Creativity and Adaptation in Times of Covid-19

So many situations have been and still are extremely challenging in this season we are all living around the globe and our first thoughts go to all the people who are sick and to those who lost dear ones in this pandemic.

At different levels, Covid-19 required all of us to change many things in our daily life. For some of our JPII Leaders, they had to get creative to find new ways of carrying out their interreligious grant projects in compliance with health regulations limitations.

Sister Vimal Jyothy (Cohort X) is a general physician at St. Mary’s Hospital in Malur, India. She has always considered that her professional medical activity can be very much connected to interreligious dialogue. After the completion of the Russell Berrie Fellowship in 2018, she went back to India and she kept being active in dialogue. Sister Vimal was awarded a grant from the JPII Center to run a project whose goal was “to offer opportunities to the people of the local community with a special focus on youth participation, to engage in interreligious dialogue, intercultural campaign, and humanitarian activities, and to become active leaders and partners in peace processes in peacebuilding,” she explains.

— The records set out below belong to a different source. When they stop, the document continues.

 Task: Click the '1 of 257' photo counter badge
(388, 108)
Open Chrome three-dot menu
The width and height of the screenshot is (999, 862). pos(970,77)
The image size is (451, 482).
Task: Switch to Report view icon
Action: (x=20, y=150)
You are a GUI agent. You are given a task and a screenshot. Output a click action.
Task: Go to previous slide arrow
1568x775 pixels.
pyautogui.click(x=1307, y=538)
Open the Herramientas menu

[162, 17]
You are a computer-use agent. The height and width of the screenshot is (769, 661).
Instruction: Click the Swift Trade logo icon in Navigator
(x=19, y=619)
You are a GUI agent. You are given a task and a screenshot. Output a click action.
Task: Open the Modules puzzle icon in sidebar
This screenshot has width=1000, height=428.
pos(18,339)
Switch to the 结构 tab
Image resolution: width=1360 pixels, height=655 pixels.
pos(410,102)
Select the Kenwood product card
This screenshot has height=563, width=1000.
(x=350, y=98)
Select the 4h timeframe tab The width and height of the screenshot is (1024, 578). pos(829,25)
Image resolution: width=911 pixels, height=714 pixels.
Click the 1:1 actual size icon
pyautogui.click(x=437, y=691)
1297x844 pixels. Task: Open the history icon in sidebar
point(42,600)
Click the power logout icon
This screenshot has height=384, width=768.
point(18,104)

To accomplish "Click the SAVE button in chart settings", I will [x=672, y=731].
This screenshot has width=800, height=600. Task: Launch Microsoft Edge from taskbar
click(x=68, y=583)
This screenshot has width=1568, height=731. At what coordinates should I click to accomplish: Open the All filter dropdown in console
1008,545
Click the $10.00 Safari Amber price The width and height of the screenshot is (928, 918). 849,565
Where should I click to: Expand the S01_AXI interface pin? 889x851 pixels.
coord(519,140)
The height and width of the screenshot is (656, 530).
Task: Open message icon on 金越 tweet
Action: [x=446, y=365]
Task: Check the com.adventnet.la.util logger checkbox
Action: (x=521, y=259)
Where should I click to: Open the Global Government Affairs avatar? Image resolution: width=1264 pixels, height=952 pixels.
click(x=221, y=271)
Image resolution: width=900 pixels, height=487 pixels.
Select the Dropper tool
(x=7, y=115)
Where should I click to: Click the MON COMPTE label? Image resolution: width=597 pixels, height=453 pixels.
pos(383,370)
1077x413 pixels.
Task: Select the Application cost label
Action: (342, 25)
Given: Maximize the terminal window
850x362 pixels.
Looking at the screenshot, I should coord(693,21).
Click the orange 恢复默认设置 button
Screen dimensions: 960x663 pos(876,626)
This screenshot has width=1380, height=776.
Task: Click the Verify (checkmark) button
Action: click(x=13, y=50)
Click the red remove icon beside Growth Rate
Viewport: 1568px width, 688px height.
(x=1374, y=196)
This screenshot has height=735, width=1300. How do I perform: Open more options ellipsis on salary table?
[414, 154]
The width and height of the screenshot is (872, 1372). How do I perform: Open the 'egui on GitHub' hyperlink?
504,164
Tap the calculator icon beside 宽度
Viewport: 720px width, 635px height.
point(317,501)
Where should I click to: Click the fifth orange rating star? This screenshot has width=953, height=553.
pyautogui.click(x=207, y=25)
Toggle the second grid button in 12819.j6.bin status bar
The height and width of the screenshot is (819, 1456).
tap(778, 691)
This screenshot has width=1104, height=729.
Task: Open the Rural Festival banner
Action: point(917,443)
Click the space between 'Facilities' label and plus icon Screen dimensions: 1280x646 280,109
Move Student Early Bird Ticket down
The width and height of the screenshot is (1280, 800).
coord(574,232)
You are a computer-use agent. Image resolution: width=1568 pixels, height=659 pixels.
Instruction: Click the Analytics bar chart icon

Due to the pandemic, her plan could not be implemented the way she envisioned. However, she successfully managed to adapt to the new conditions because of her determination to support dialogue in these challenging times. On December 21, 2020, she organized a webinar on “Promoting global peace by dialogue and action during Covid-19 pandemic” with a rich panel of speakers. Among them were three other JPII Leaders: Taras Dzyubanskyy (Cohort III) from Ukraine, Sr. Gracy Vadakara (Cohort III) and Sr. Lucy Joseph (Cohort X) from India.

Allyson Zacharoff (Cohort VI) was also awarded a project grant by the JPII Center for Interreligious Dialogue in 2020. Her project was to bring together 8 Christian seminarians and 8 Jewish rabbinical students for a mini weekend interfaith conference in Philadelphia where the group would have had the opportunity to practice interfaith dialogue, pray together, share meals, enjoy the city, and learn how to bring this work back to their communities. However, in 2020 this was clearly not possible.

Instead, Allyson managed to organize an online multifaith panel on resilience, a topic that is so relevant to our times. A rabbinical student at the Reconstructionist Rabbinical College near Philadelphia, Allyson got on board three speakers who guided a deep and engaging reflection on the topic from a Jewish, Muslim and Christian perspective: Rabbanit Dasi Fruchter, Founder and Spiritual Leader of South Philadelphia Shtiebel; Dr. Celene Ibrahim, Author and Scholar; Rev. Mahogany S. Thomas, Executive Minister at Peoples Congregational United Church of Christ.

“I consider one of the greatest achievements of this project to be the significant impact it had on those present at the event, as indicated by the active participation in our question and answer session, as well as positive comments made during and after the event. Also, an amazing achievement was that an estimated 23,600 saw the advertisement for the event on Facebook. This means that people across Europe and North America saw something with the word ‘multifaith’ in it in the two weeks leading up to the event, which feels like an incredible achievement in terms of raising general awareness of the field of multifaith dialogue,” Allyson commented at the end of her project.

“I also consider a great achievement of the project the fact that our panel was comprised of all women religious leaders who are early in their careers, and who were discussing an important topic other than gender equality, which might otherwise be expected from an all-female panel,” she added. “This helps show the power of female voices in religious leadership and the enormous contributions we can make on a great diversity of topics.”

We are truly inspired by the creativity, dedication and commitment to dialogue of our JPII Leaders around the world who work to be a supporting presence in their communities while offering tools to face the everyday challenges.